**Data supplied:**
• • • • • • •

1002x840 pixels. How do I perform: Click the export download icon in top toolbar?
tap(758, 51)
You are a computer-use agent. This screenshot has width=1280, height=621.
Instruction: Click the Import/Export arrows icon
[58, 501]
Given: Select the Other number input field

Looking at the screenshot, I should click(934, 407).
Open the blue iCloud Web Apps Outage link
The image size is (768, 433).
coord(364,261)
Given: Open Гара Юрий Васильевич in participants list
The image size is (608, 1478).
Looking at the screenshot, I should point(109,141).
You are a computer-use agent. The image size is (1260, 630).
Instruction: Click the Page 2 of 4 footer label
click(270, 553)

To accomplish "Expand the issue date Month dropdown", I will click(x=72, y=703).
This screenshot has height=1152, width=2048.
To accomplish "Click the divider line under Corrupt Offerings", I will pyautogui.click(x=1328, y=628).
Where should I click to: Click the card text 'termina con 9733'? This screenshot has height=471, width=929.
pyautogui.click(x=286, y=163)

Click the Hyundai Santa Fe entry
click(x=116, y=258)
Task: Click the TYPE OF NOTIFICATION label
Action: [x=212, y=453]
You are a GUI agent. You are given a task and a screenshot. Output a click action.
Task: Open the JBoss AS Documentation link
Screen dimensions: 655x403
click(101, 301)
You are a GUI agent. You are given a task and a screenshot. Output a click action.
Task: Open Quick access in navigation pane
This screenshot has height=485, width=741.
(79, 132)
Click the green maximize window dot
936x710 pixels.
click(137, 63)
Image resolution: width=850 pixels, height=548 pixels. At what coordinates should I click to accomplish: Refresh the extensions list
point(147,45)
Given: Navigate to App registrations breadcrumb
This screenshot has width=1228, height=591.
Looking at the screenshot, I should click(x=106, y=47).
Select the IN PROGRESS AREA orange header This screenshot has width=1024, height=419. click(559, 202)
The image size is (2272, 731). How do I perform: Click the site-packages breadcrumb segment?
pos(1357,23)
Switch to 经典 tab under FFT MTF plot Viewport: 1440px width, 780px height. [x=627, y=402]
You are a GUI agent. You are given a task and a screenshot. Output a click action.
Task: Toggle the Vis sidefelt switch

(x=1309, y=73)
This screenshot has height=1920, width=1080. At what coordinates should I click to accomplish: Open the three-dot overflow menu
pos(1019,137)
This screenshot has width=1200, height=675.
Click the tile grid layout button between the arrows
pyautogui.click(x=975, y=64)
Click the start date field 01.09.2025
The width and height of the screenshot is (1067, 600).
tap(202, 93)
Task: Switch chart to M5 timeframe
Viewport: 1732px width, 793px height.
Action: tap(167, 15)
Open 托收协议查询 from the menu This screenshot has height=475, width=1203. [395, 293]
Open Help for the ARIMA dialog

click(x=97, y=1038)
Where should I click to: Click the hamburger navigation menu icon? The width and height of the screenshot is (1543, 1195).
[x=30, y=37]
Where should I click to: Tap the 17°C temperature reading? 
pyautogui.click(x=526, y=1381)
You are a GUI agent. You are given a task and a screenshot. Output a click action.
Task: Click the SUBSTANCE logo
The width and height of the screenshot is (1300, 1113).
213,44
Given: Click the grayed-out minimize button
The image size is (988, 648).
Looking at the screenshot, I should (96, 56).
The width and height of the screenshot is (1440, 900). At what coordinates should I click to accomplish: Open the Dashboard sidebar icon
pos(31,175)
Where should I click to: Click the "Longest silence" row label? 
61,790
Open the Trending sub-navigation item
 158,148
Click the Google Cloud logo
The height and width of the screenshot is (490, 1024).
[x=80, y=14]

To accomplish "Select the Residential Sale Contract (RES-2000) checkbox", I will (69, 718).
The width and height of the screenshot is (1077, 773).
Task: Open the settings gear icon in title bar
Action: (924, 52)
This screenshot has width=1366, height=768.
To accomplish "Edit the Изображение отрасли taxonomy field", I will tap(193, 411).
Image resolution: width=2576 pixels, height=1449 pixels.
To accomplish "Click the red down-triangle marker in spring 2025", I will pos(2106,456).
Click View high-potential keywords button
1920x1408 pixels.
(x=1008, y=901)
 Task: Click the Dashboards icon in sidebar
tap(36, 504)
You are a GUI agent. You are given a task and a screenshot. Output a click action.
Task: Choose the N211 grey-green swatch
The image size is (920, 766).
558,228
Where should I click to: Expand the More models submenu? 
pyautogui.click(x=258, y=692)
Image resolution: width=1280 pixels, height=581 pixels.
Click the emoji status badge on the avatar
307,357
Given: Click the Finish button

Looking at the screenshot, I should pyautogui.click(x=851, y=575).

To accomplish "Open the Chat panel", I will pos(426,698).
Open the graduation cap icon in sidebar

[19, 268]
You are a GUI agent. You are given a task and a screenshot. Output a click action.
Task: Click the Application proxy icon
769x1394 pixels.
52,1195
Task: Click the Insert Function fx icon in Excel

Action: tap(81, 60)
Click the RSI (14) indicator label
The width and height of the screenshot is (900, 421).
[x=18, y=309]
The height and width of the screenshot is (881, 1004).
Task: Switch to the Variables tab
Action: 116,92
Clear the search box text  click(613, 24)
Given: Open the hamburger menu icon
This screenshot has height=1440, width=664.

• • • • • • •

**Task requirements:**
For each line in the listing, return it exactly as shown.

**Response:**
1002x840 pixels. How do I perform: Click the export download icon in top toolbar?
tap(758, 51)
You are a computer-use agent. This screenshot has width=1280, height=621.
Instruction: Click the Import/Export arrows icon
[58, 501]
Given: Select the Other number input field

Looking at the screenshot, I should click(934, 407).
Open the blue iCloud Web Apps Outage link
The image size is (768, 433).
coord(364,261)
Given: Open Гара Юрий Васильевич in participants list
The image size is (608, 1478).
Looking at the screenshot, I should point(109,141).
You are a computer-use agent. The image size is (1260, 630).
Instruction: Click the Page 2 of 4 footer label
click(270, 553)

To accomplish "Expand the issue date Month dropdown", I will click(x=72, y=703).
This screenshot has height=1152, width=2048.
To accomplish "Click the divider line under Corrupt Offerings", I will pyautogui.click(x=1328, y=628).
Where should I click to: Click the card text 'termina con 9733'? This screenshot has height=471, width=929.
pyautogui.click(x=286, y=163)

Click the Hyundai Santa Fe entry
click(x=116, y=258)
Task: Click the TYPE OF NOTIFICATION label
Action: [x=212, y=453]
You are a GUI agent. You are given a task and a screenshot. Output a click action.
Task: Open the JBoss AS Documentation link
Screen dimensions: 655x403
click(101, 301)
You are a GUI agent. You are given a task and a screenshot. Output a click action.
Task: Open Quick access in navigation pane
This screenshot has height=485, width=741.
(79, 132)
Click the green maximize window dot
936x710 pixels.
click(137, 63)
Image resolution: width=850 pixels, height=548 pixels. At what coordinates should I click to accomplish: Refresh the extensions list
point(147,45)
Given: Navigate to App registrations breadcrumb
This screenshot has width=1228, height=591.
Looking at the screenshot, I should click(x=106, y=47).
Select the IN PROGRESS AREA orange header This screenshot has width=1024, height=419. click(559, 202)
The image size is (2272, 731). How do I perform: Click the site-packages breadcrumb segment?
pos(1357,23)
Switch to 经典 tab under FFT MTF plot Viewport: 1440px width, 780px height. [x=627, y=402]
You are a GUI agent. You are given a task and a screenshot. Output a click action.
Task: Toggle the Vis sidefelt switch

(x=1309, y=73)
This screenshot has height=1920, width=1080. At what coordinates should I click to accomplish: Open the three-dot overflow menu
pos(1019,137)
This screenshot has width=1200, height=675.
Click the tile grid layout button between the arrows
pyautogui.click(x=975, y=64)
Click the start date field 01.09.2025
The width and height of the screenshot is (1067, 600).
tap(202, 93)
Task: Switch chart to M5 timeframe
Viewport: 1732px width, 793px height.
Action: tap(167, 15)
Open 托收协议查询 from the menu This screenshot has height=475, width=1203. [395, 293]
Open Help for the ARIMA dialog

click(x=97, y=1038)
Where should I click to: Click the hamburger navigation menu icon? The width and height of the screenshot is (1543, 1195).
[x=30, y=37]
Where should I click to: Tap the 17°C temperature reading? 
pyautogui.click(x=526, y=1381)
You are a GUI agent. You are given a task and a screenshot. Output a click action.
Task: Click the SUBSTANCE logo
The width and height of the screenshot is (1300, 1113).
213,44
Given: Click the grayed-out minimize button
The image size is (988, 648).
Looking at the screenshot, I should (96, 56).
The width and height of the screenshot is (1440, 900). At what coordinates should I click to accomplish: Open the Dashboard sidebar icon
pos(31,175)
Where should I click to: Click the "Longest silence" row label? 
61,790
Open the Trending sub-navigation item
 158,148
Click the Google Cloud logo
The height and width of the screenshot is (490, 1024).
[x=80, y=14]

To accomplish "Select the Residential Sale Contract (RES-2000) checkbox", I will (69, 718).
The width and height of the screenshot is (1077, 773).
Task: Open the settings gear icon in title bar
Action: (924, 52)
This screenshot has width=1366, height=768.
To accomplish "Edit the Изображение отрасли taxonomy field", I will tap(193, 411).
Image resolution: width=2576 pixels, height=1449 pixels.
To accomplish "Click the red down-triangle marker in spring 2025", I will pos(2106,456).
Click View high-potential keywords button
1920x1408 pixels.
(x=1008, y=901)
 Task: Click the Dashboards icon in sidebar
tap(36, 504)
You are a GUI agent. You are given a task and a screenshot. Output a click action.
Task: Choose the N211 grey-green swatch
The image size is (920, 766).
558,228
Where should I click to: Expand the More models submenu? 
pyautogui.click(x=258, y=692)
Image resolution: width=1280 pixels, height=581 pixels.
Click the emoji status badge on the avatar
307,357
Given: Click the Finish button

Looking at the screenshot, I should pyautogui.click(x=851, y=575).

To accomplish "Open the Chat panel", I will pos(426,698).
Open the graduation cap icon in sidebar

[19, 268]
You are a GUI agent. You are given a task and a screenshot. Output a click action.
Task: Click the Application proxy icon
769x1394 pixels.
52,1195
Task: Click the Insert Function fx icon in Excel

Action: tap(81, 60)
Click the RSI (14) indicator label
The width and height of the screenshot is (900, 421).
[x=18, y=309]
The height and width of the screenshot is (881, 1004).
Task: Switch to the Variables tab
Action: 116,92
Clear the search box text  click(613, 24)
Given: Open the hamburger menu icon
This screenshot has height=1440, width=664.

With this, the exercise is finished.